- _Questions to answer_
a - Answer these questions from the radiology article listing:
(i) In which journal and year was the study on collective intelligence and radiologists published?
(ii) To what kind of interpretation did the investigators apply collective intelligence algorithms?
(iii) Which journal and year are given for the article on eight CT lessons?
b - Reproduce the radiology article listing word for word from "Collective intelligence encompasses" to "case has concluded.".
c - Write the next part of the radiology article listing, picking up after its last line.

- _Study text_

Journal Article > Study
Collective intelligence meets medical decision-making: the collective outperforms the best radiologist.
Wolf M, Krause J, Carney PA, Bogart A, Kurvers RHJM. PLoS One. 2015;10:e0134269.
Collective intelligence encompasses several methods for summarizing input from multiple individuals, which can often be more accurate than any one expert. In this study, investigators applied several collective intelligence algorithms to mammography interpretation. They found that aggregating the interpretations of multiple radiologists resulted in higher accuracy—fewer false positive results and more true positive results—than even the most accurate single radiologist. This work builds on earlier studies of diagnostic accuracy in imaging studies. This study has profound implications for improving diagnosis through collaboration between clinicians in real time, perhaps facilitated through technology, as a complement to the long-standing diagnostic safety strategy of morbidity and mortality conferences, which provide group feedback once a case has concluded.
Journal Article > Study
Eight CT lessons that we learned the hard way: an analysis of current patterns of radiological error and discrepancy with particular emphasis on CT.
McCreadie G, Oliver TB. Clin Radiol. 2009;64:491-499; discussion 500-501.

- _Dataset entries_
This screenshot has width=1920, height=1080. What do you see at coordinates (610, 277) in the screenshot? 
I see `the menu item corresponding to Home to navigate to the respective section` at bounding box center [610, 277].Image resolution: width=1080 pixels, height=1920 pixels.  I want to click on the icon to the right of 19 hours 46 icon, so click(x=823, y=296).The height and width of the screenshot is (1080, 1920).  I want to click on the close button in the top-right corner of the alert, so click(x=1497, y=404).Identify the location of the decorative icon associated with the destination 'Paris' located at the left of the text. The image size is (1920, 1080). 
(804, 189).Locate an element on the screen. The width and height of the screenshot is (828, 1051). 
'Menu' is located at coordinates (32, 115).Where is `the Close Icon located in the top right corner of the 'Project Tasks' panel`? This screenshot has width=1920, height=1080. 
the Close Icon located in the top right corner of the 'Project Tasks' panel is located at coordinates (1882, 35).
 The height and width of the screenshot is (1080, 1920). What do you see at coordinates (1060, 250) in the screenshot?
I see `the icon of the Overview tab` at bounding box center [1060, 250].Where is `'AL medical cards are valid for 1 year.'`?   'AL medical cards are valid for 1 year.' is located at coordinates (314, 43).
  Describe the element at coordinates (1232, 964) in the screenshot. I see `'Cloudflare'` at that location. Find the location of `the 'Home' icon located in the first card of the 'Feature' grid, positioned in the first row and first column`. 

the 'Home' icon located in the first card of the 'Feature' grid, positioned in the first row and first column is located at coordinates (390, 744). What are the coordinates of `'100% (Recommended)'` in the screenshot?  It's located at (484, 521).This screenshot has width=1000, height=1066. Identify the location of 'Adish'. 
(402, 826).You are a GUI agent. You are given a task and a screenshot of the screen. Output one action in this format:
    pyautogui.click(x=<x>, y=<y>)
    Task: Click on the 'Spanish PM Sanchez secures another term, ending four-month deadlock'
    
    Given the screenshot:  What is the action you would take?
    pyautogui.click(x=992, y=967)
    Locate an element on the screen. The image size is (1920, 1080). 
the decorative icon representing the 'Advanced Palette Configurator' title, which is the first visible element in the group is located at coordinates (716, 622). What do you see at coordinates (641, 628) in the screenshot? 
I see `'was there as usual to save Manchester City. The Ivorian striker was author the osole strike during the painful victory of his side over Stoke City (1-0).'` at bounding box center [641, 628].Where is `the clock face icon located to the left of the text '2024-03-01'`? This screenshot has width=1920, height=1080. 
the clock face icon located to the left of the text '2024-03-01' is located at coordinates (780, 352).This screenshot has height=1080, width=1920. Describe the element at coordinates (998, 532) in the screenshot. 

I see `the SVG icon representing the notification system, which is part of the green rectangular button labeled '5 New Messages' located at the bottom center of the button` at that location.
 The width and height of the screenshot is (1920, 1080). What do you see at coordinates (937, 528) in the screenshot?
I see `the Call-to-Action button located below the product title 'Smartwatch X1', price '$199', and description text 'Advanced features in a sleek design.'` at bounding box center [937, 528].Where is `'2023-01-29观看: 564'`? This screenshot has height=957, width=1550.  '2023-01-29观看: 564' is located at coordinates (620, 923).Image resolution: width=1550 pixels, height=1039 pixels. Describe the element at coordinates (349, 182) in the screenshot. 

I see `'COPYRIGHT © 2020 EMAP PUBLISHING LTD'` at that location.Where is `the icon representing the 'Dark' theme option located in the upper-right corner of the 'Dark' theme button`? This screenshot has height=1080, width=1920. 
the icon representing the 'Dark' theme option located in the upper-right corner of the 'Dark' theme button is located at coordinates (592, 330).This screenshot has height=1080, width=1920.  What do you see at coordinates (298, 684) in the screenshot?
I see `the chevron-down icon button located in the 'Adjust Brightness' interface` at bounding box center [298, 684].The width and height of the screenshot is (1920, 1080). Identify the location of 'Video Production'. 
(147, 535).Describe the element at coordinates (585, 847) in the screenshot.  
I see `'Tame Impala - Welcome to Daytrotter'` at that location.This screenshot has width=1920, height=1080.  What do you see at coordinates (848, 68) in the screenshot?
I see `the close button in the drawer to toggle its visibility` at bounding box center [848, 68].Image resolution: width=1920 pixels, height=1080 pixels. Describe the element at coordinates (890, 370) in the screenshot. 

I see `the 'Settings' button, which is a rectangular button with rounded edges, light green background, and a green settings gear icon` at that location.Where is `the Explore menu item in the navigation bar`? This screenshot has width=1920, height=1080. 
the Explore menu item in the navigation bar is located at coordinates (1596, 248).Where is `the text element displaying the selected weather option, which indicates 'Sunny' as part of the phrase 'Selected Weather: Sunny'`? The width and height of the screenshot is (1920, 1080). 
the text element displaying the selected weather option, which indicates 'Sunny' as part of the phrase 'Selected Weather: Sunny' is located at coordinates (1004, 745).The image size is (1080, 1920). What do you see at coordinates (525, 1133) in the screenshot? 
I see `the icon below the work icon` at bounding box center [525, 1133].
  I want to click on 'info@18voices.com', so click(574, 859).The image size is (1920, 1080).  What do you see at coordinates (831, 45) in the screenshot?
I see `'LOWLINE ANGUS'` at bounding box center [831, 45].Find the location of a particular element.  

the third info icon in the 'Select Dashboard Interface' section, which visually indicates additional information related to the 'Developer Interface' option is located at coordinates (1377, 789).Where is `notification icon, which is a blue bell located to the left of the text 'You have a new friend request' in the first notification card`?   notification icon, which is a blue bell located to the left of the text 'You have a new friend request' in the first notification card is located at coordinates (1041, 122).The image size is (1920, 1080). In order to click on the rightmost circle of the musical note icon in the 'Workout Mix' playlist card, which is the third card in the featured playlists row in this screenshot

- _Answers for the exercise_
a -
(i) PLoS One, 2015
(ii) Mammography interpretation
(iii) Clin Radiol, 2009

b -
Collective intelligence encompasses several methods for summarizing input from multiple individuals, which can often be more accurate than any one expert. In this study, investigators applied several collective intelligence algorithms to mammography interpretation. They found that aggregating the interpretations of multiple radiologists resulted in higher accuracy—fewer false positive results and more true positive results—than even the most accurate single radiologist. This work builds on earlier studies of diagnostic accuracy in imaging studies. This study has profound implications for improving diagnosis through collaboration between clinicians in real time, perhaps facilitated through technology, as a complement to the long-standing diagnostic safety strategy of morbidity and mortality conferences, which provide group feedback once a case has concluded.

c -
In this study, systematic analysis of missed and discrepant diagnoses, discovered through departmental quality assurance conferences, identified several common diagnostic errors in interpretation of computed tomographic (CT) studies. False-negative diagnoses were the most common type of error, but misdiagnosis relating to poor communication between departments also occurred in a significant proportion of cases. This study provides an example of how traditional morbidity and mortality teaching conferences may be used as a vehicle for improving patient safety.
Breast Cancer Services in Trafford and North Manchester. An Investigation Into The Circumstances Surrounding A Serious Clinical Incident In Symptomatic Breast Services – The Baker Report.
Baker M. Manchester, England: NHS North West; February 2007.
This report shares findings from an investigation into individual and system failures that contributed to a radiologist misreading mammograms for a 2-year period.